Exercise aim | Lines holding the word "each" must be located in the listing below and copied.

Task data |
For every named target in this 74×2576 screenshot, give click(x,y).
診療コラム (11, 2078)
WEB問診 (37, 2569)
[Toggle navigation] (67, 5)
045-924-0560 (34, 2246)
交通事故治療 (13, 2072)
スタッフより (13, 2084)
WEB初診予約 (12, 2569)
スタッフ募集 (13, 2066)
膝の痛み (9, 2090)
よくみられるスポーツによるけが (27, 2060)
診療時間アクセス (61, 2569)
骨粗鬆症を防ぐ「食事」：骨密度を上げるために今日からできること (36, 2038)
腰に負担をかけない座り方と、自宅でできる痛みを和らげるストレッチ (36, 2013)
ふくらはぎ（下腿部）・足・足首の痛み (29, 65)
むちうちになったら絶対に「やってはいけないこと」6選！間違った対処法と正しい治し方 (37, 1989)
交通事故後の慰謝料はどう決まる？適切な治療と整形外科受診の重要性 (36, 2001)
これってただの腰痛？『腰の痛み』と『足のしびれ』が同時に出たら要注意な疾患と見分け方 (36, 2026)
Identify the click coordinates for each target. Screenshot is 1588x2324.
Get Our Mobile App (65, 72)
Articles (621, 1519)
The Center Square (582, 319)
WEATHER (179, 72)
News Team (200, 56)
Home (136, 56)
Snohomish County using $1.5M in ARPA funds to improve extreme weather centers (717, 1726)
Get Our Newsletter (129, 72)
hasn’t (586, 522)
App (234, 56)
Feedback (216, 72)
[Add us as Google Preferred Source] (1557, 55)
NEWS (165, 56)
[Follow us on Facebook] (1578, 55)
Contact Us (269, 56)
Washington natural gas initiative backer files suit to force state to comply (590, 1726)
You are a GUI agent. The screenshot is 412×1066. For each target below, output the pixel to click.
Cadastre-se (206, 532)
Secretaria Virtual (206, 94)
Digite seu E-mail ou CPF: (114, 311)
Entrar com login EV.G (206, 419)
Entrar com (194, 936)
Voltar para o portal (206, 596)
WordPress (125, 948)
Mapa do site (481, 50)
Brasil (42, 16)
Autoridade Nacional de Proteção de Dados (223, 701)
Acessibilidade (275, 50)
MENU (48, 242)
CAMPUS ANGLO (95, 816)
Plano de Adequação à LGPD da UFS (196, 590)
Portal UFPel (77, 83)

Exercise response |
Identify the click coordinates for each target. Screenshot is 1588x2324.
You are a GUI agent. The screenshot is 412×1066. For each target below, output the pixel to click.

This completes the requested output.